━━━ Records for the exercise ━━━

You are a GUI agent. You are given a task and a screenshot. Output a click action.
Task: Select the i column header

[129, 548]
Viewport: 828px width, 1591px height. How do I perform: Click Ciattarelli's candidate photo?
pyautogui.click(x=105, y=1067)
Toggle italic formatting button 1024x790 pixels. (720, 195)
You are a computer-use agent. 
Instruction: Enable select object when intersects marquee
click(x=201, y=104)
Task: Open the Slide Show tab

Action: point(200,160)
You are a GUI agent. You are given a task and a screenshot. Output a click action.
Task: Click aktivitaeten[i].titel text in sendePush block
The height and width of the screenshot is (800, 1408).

━━━

The task: Every entry above must appear again in the reply, exactly as it stands.

Written response:
You are a GUI agent. You are given a task and a screenshot. Output a click action.
Task: Select the i column header

[129, 548]
Viewport: 828px width, 1591px height. How do I perform: Click Ciattarelli's candidate photo?
pyautogui.click(x=105, y=1067)
Toggle italic formatting button 1024x790 pixels. (720, 195)
You are a computer-use agent. 
Instruction: Enable select object when intersects marquee
click(x=201, y=104)
Task: Open the Slide Show tab

Action: point(200,160)
You are a GUI agent. You are given a task and a screenshot. Output a click action.
Task: Click aktivitaeten[i].titel text in sendePush block
The height and width of the screenshot is (800, 1408).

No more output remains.